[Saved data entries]
····················
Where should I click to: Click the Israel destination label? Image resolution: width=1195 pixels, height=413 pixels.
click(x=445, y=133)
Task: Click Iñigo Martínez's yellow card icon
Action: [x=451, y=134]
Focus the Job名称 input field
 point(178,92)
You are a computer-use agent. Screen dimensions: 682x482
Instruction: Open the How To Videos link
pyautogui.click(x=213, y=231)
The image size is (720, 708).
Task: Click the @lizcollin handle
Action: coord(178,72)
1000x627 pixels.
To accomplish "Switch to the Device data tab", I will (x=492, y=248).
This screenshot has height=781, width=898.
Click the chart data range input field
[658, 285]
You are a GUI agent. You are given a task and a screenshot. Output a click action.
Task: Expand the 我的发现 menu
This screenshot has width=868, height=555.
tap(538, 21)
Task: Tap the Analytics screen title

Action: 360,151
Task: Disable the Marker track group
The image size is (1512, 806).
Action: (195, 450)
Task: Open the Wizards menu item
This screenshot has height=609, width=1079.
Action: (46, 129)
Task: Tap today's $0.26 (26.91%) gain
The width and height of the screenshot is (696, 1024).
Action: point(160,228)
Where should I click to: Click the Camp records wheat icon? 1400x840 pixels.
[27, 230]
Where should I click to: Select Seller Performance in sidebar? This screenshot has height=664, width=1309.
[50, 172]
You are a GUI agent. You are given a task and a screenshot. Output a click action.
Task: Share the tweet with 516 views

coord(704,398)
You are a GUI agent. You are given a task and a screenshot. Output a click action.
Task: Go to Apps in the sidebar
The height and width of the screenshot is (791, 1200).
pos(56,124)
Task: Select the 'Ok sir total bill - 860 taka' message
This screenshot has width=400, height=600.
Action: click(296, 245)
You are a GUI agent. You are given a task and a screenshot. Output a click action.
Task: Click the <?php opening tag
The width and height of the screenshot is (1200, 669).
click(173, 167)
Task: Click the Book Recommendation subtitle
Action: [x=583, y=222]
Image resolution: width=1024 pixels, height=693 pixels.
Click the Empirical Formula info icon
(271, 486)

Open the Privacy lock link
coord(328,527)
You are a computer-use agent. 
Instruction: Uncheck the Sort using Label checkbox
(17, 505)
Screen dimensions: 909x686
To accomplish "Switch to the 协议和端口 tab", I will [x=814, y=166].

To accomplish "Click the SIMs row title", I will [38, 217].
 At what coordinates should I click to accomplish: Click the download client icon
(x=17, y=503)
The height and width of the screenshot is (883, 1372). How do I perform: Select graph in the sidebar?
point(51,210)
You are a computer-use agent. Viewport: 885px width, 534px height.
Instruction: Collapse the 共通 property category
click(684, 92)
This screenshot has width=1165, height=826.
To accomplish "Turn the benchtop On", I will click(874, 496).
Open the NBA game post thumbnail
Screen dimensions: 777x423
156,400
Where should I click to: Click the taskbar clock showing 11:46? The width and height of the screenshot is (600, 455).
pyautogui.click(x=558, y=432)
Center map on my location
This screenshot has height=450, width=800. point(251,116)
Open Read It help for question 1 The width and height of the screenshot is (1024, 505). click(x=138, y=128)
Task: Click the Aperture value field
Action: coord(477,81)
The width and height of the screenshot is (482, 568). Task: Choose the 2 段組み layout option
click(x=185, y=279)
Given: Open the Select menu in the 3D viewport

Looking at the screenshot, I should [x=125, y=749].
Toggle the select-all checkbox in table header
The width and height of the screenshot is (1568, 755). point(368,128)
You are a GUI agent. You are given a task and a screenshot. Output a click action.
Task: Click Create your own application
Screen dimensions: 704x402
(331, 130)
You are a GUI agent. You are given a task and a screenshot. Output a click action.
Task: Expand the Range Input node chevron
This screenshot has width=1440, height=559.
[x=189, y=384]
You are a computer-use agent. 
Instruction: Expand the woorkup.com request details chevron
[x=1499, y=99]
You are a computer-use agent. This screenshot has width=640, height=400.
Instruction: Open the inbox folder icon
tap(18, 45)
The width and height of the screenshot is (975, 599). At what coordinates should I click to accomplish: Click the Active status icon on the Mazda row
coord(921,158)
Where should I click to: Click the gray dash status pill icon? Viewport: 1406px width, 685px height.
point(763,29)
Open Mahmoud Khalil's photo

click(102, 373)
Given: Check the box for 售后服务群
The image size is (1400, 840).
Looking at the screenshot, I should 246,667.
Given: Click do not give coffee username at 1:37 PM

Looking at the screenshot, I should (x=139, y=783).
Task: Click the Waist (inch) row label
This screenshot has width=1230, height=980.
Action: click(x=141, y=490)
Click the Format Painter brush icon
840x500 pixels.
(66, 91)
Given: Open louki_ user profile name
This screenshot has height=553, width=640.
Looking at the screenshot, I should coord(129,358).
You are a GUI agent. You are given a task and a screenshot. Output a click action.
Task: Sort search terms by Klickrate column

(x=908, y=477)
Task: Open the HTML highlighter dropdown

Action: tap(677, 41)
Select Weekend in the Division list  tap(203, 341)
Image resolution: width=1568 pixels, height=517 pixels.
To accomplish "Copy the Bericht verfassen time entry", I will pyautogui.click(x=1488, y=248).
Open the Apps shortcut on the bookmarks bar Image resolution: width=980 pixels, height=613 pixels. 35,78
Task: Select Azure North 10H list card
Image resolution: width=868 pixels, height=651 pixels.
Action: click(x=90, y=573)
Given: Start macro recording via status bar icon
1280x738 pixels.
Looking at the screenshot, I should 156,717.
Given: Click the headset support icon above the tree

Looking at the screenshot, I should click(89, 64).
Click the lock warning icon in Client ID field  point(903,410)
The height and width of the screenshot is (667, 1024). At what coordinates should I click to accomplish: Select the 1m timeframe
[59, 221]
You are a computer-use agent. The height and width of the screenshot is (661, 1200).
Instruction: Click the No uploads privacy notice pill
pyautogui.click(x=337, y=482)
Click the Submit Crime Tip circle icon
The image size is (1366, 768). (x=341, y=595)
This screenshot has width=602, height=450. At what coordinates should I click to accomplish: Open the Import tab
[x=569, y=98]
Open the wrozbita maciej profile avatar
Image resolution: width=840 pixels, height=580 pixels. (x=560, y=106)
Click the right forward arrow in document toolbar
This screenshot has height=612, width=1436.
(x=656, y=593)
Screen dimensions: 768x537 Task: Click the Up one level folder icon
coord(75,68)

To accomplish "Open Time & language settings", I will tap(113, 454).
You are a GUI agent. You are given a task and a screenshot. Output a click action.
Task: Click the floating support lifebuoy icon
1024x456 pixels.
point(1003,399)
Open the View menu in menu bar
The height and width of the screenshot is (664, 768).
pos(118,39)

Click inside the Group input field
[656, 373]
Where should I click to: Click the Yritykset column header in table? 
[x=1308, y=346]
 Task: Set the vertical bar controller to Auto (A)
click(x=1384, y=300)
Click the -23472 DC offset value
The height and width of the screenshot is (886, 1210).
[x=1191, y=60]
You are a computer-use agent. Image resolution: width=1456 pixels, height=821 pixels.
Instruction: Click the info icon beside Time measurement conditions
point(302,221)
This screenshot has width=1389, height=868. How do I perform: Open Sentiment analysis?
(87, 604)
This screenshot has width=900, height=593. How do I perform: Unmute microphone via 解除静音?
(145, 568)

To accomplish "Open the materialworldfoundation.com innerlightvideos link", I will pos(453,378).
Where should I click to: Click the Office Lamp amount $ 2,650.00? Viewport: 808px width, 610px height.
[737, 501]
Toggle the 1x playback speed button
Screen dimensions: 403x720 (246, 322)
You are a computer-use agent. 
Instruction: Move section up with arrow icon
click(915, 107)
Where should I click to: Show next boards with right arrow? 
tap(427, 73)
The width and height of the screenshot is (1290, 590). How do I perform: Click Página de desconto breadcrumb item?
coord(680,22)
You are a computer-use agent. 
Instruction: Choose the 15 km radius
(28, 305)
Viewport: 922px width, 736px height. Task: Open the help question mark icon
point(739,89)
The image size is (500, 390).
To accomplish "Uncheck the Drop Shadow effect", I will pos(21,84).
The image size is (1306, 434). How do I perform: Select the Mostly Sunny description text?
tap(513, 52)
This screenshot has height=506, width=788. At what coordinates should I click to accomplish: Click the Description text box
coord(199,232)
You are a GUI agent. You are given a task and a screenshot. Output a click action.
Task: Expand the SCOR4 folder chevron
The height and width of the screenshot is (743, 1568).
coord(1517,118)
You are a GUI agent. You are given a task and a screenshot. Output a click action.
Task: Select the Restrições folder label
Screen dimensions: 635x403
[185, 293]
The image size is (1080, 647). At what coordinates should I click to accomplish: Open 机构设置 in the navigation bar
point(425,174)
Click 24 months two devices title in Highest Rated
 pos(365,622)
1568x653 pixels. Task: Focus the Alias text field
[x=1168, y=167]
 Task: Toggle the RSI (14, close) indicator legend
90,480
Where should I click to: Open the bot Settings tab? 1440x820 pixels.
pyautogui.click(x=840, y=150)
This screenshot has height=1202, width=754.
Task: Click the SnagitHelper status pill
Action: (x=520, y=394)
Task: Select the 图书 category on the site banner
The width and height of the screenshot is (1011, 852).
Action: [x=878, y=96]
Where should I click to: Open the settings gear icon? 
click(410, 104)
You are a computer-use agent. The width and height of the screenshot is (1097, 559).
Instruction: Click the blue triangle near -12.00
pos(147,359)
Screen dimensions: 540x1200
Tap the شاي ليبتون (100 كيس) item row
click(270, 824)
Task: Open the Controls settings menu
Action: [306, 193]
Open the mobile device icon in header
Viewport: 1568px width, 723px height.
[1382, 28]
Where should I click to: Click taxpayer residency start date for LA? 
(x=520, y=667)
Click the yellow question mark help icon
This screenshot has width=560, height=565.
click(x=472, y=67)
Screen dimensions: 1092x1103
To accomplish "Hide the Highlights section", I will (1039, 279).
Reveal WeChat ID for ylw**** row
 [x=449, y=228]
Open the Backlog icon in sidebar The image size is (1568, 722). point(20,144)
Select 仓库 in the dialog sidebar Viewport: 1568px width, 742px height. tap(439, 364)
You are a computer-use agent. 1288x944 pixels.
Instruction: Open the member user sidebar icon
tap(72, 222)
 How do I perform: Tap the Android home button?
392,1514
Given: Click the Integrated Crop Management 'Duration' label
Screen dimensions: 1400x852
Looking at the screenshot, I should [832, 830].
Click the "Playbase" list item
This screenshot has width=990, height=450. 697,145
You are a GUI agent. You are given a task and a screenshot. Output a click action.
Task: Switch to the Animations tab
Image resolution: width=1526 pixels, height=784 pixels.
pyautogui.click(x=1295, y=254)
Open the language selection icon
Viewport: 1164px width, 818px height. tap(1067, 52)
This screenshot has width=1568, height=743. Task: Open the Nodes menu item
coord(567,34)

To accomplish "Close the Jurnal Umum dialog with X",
····················
[Task details] Give a single number: the count of lines above that include the word "Apps".

[Exercise output] 2